The Lego Legacy

Lego blocks, graphic element

In toy stores everywhere the final rush is on, but in a business that is often ruled by fads there are few toys that seem to go on forever. Legos, however, have seemed to buck that trend.

Shopping in the Lego aisle can be a trip down memory lane, said toy store owner Mark Luhn.

"My 5-year-old grandson is now playing with the same stuff we had on the shelf 35 years ago," Luhn told Sunday Morning correspondent John Blackstone.

But be warned: it's not all your grandfather's Lego. At the Southern California championships of the First Lego League, computerized robots, all made out of Lego bricks, were battling for supremacy across a high-tech obstacle course.

The kids design and build the robots, then make them come alive using a computer module. Nine-year-old Christian Stewart does the programming on his team. He said it's a lot different than playing with video games.

"You actually have to think, you don't just sit there," he said.

Christian's teammates, Nathan Grau and Alex Berry, are both 13. He got drafted even though he is much younger because Berry said "he's so smart."

Now they're competing in a league of over 80,000 avid robot builders. It's a crowd that couldn't be more enthusiastic about a little plastic brick that has been popular for decades.

Jill Kline gave her daughter Kristi her first Lego set more than 25 years ago, never imagining Kristi would someday win a nationwide competition for a job as a master model builder at the Legoland theme park in Carlsbad, Calif. Many people tell her that she should have become an architect.

"Working at Legoland is a lot more fun than being an architect," she said. "We have a lot more fun here."

And Kristi's not the only one indulging her Lego addiction into adulthood. Grown-up fans have created everything from a Web site illustrating the Bible using Lego to a rock video by French director Michel Gondry.

With enough Lego bricks it seems possible to build almost anything. But Lego isn't the giant of the toy business it once was. No matter how versatile, these plastic bricks now have plenty of competition for children's attention.

"You know, what kids need today because of all the electronic and technology about them, is much more than they needed 20 years ago," industry analyst and editor of Toy Wishes magazine Jim Silver said. "You gave 'em a toy 20 years ago and they loved it. Today a lot of those toys are like, 'Wow, that's not so cool. Look what I can do on the Internet.'"

Indeed, technology and the changing nature of child's play could have spelled the end for Lego, a rather old-fashioned company.

In 1934 in Denmark, carpenter Ole Kirk Christiansen started making wooden toys to keep his business afloat during the Depression. He called his company Lego, from the Danish words for "play well." In 1958 the toy company adopted a new technology: plastic.

All these years later, every Lego piece still has the same bumps and holes. A brick made in 1958 fits exactly bricks made today. In all, Lego has manufactured more than 300 billion of them.

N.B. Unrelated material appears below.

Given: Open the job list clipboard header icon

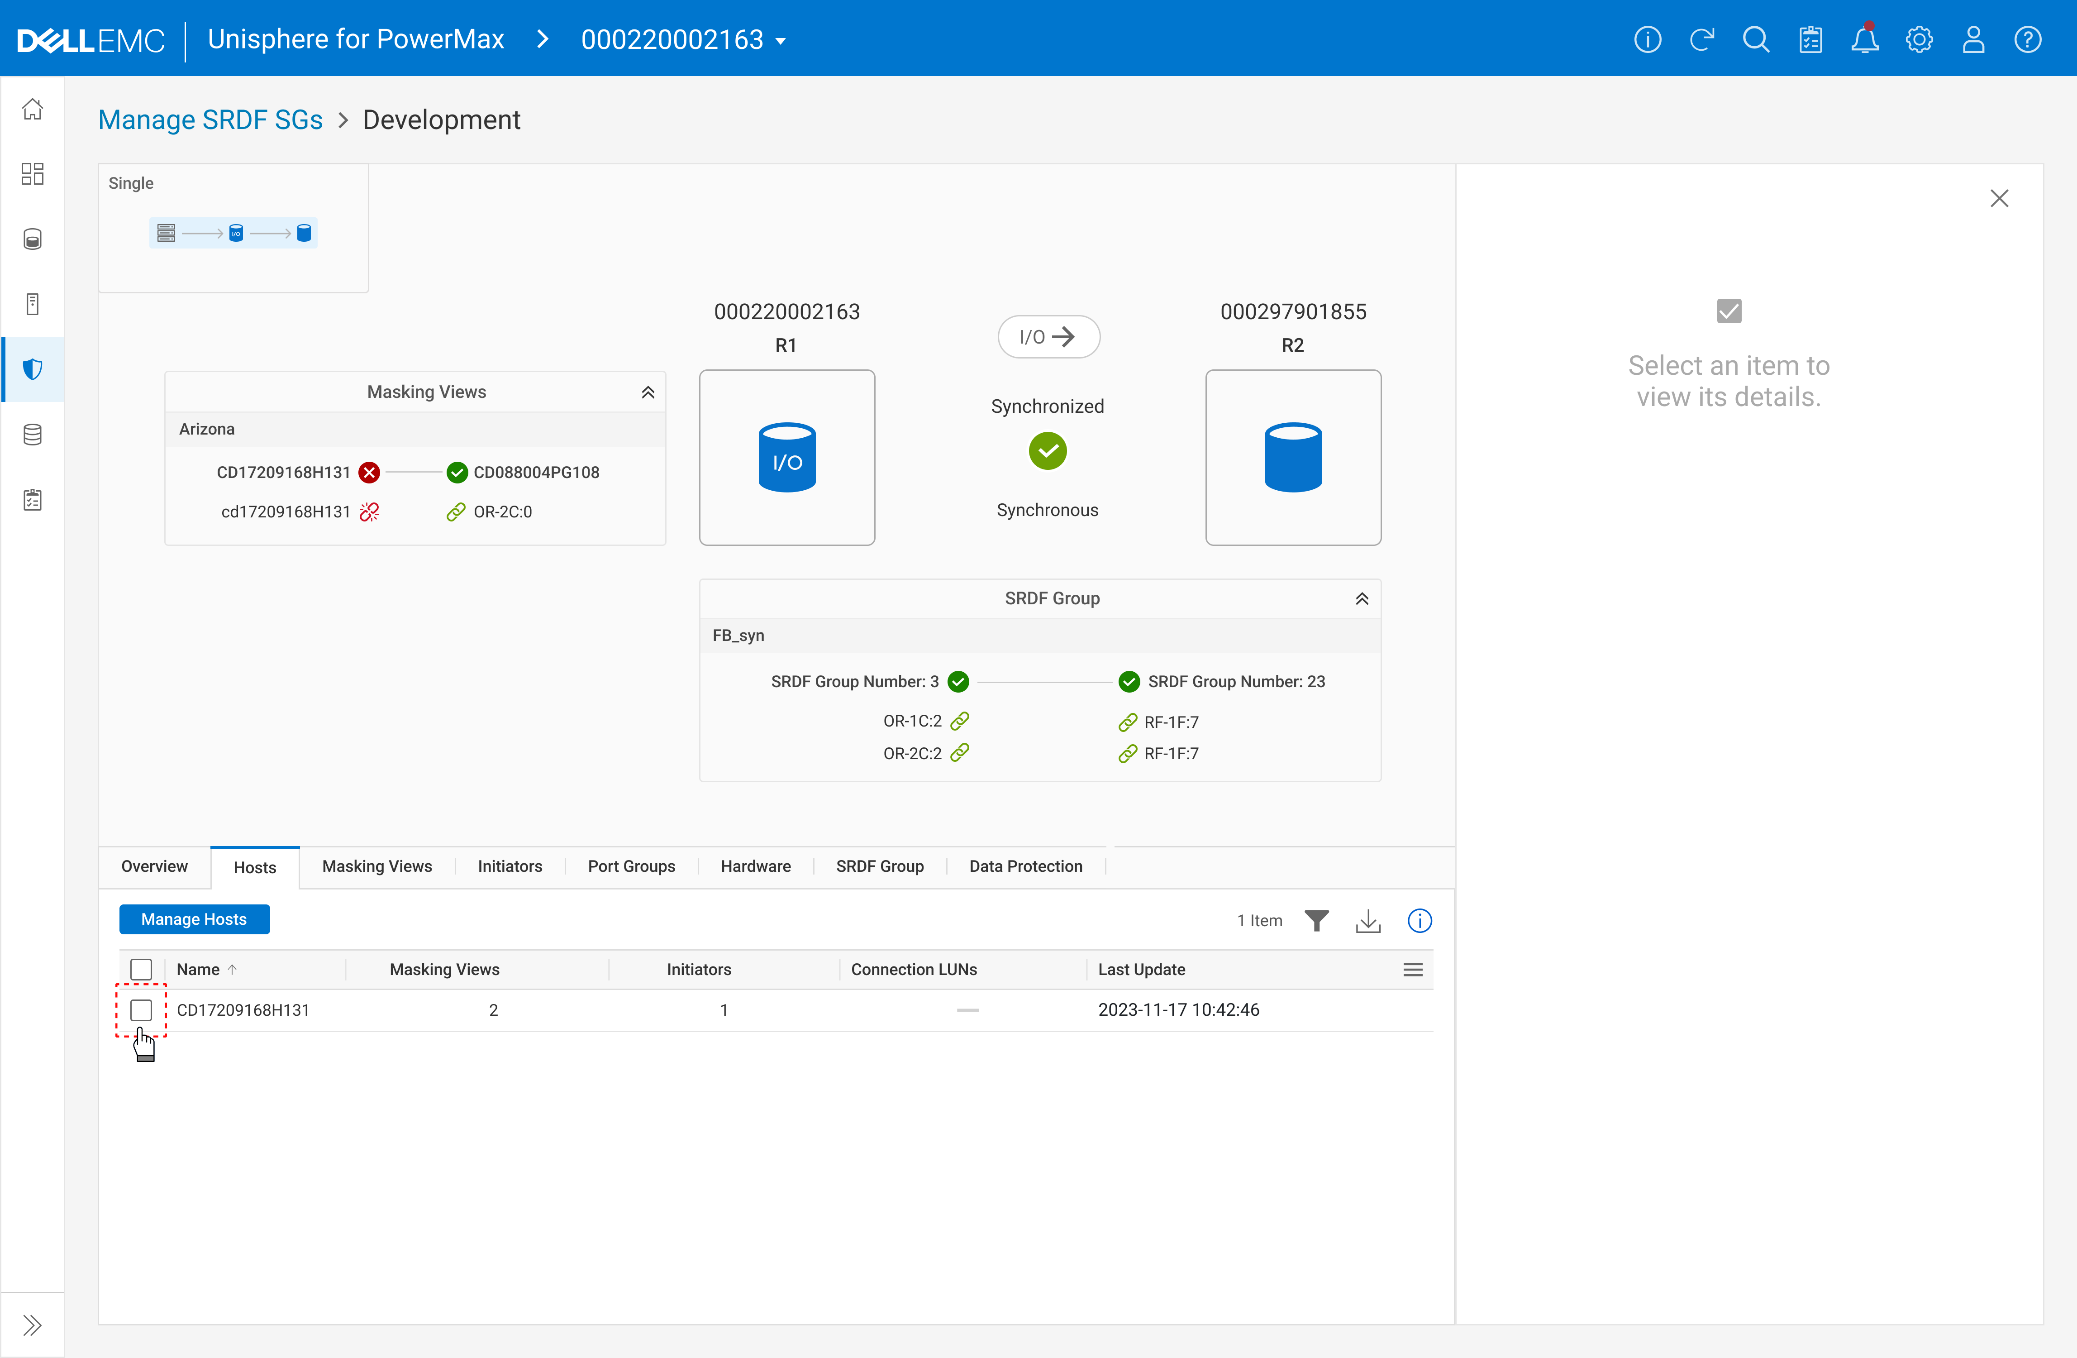Looking at the screenshot, I should click(1810, 40).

But even a company with such a long history has to face today's realities. Lego is now laying-off workers in Denmark and the United States, outsourcing production and shaking-up its product line. Soren Torp Laursen runs the American branch of the company, which offices have a secret room where all the products for next year are kept.

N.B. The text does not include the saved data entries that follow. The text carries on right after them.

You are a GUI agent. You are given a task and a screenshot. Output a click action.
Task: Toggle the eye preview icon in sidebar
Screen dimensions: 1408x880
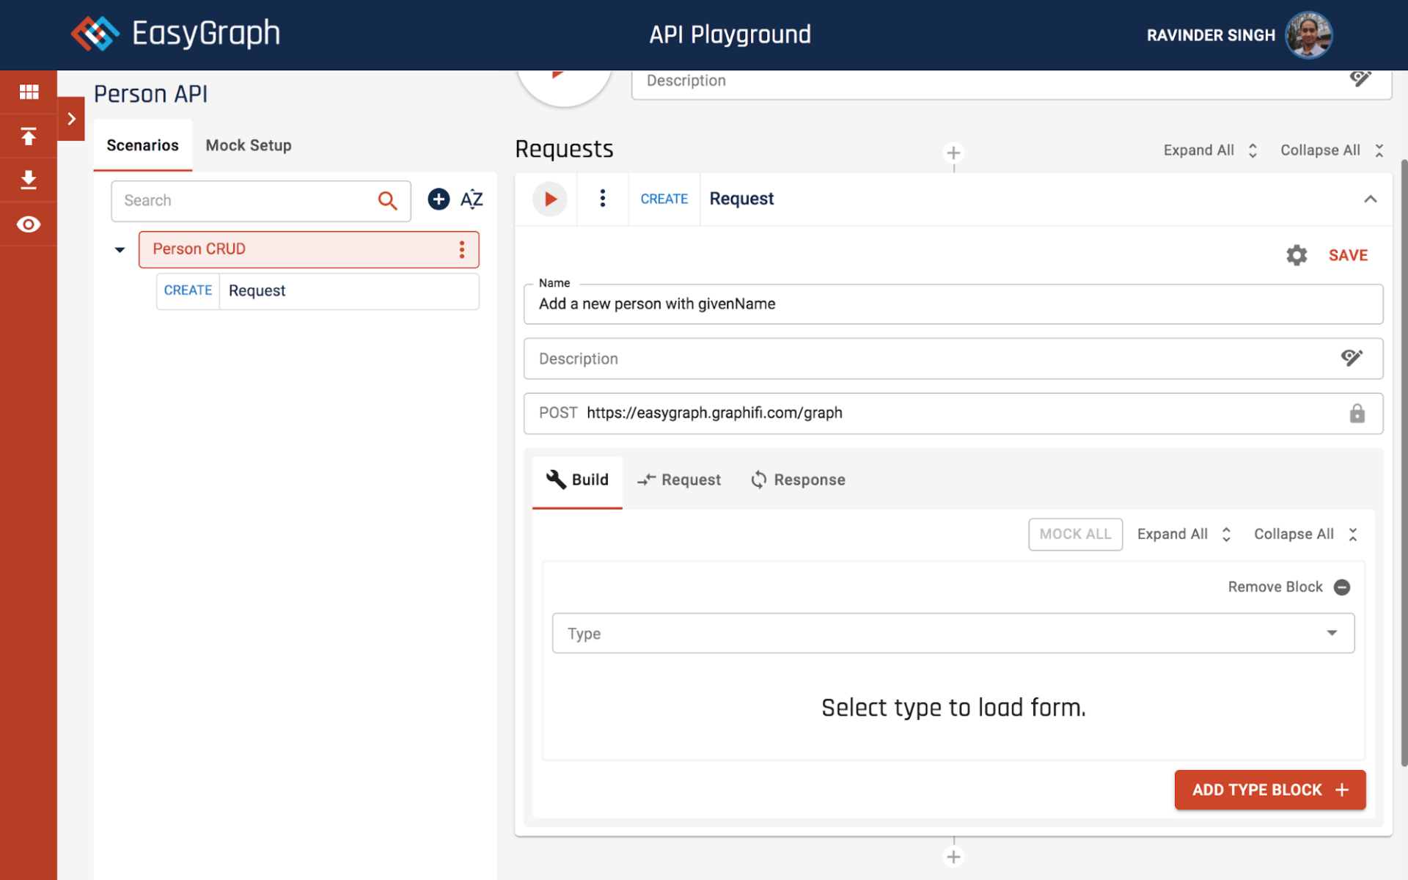pos(29,224)
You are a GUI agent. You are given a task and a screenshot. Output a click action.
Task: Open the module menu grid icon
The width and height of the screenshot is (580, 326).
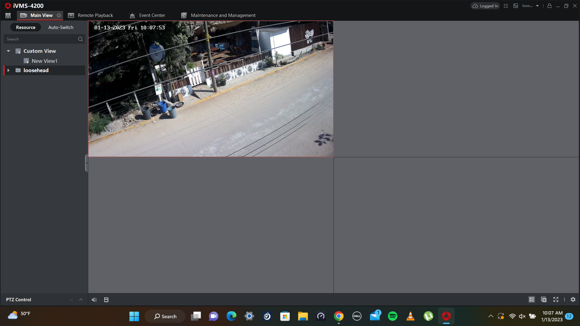(8, 15)
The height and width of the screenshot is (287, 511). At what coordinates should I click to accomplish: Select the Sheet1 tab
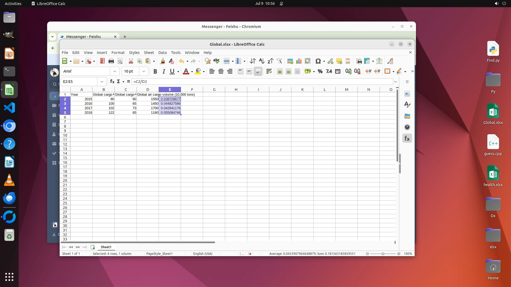click(x=106, y=247)
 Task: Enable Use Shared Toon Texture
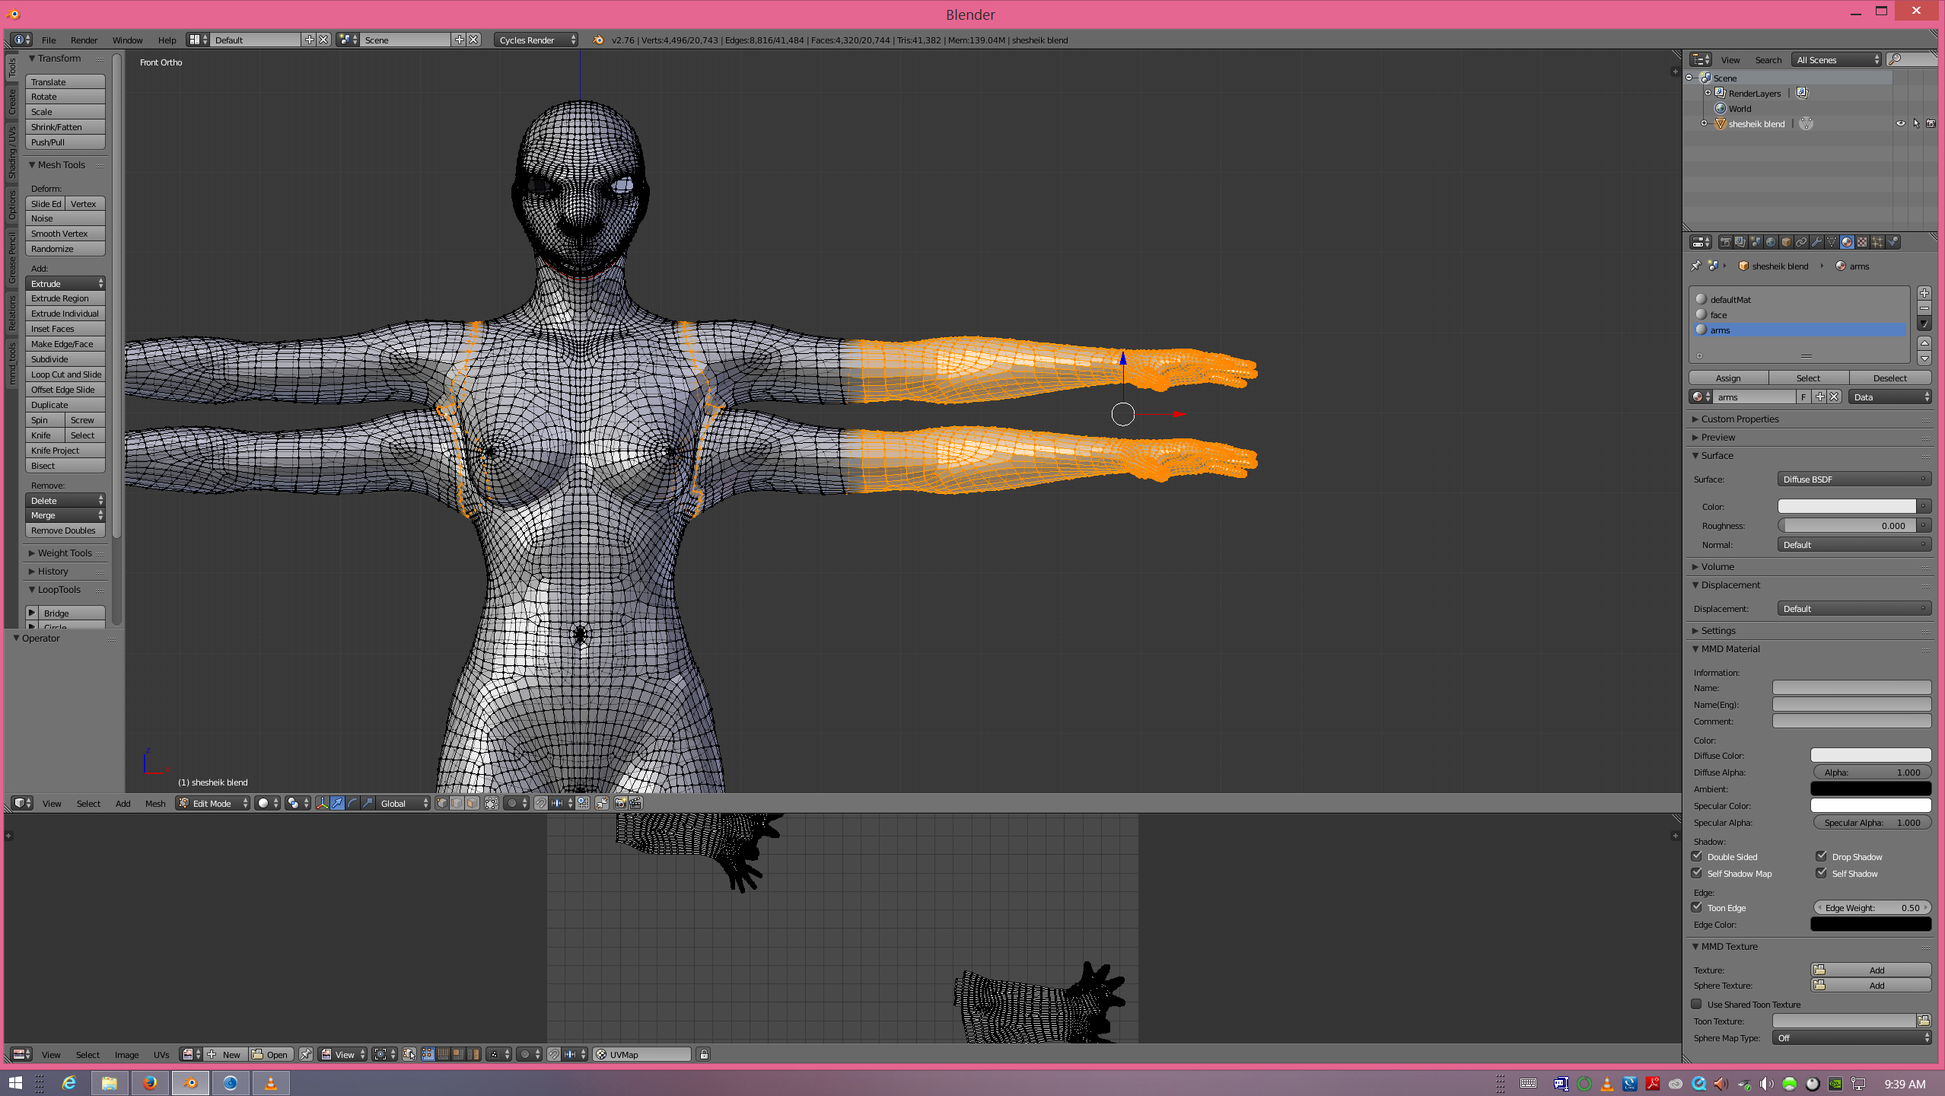[1697, 1004]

A decade ago, Lego turned to movies and TV for product ideas, with some success. But as it focused on Hollywood, the company somehow forgot about all those folks who just wanted to buy bricks. For the first time ever Lego lost money and its many fans didn't hesitate to tell the company what it was doing wrong.

"In hindsight, that's a fantastic experience to get, that your consumers are as protective about your brand as you are yourself," Laursen said.

And some unexpected help came from no less than the Massachusetts Institute of Technology, where researchers like Mitchel Resnick turned out to be big admirers of Lego.

"We say that Lego bricks are very 'Tinkerable.' That it makes it very easy to tinker with them. That just by looking at them you already get some ideas of what you might do with them."

Resnick, an academic who studies the role of play in education, helped Lego develop Mindstorms, the $250 construction set that makes it possible to build and program those competitive robots.

"You know, with a lot of toys today that are pre-programmed with incredible behaviors," Resnick said, "I have no doubt that the designers at the toy company learned a great deal when they were designing the toy. I'm just worried that the children don't learn so much when they're playing with the toy."

Back at the battle of the robots in California, worries about education were overshadowed by the excitement of competition. Everyone was just too busy to notice how much learning was going on.

And when it was over, the trophies were handed-out — including one for 9-year old Christian Stewart. It may not be made of gold, but it's still a symbol of success, for Christian and for a company, built brick by brick.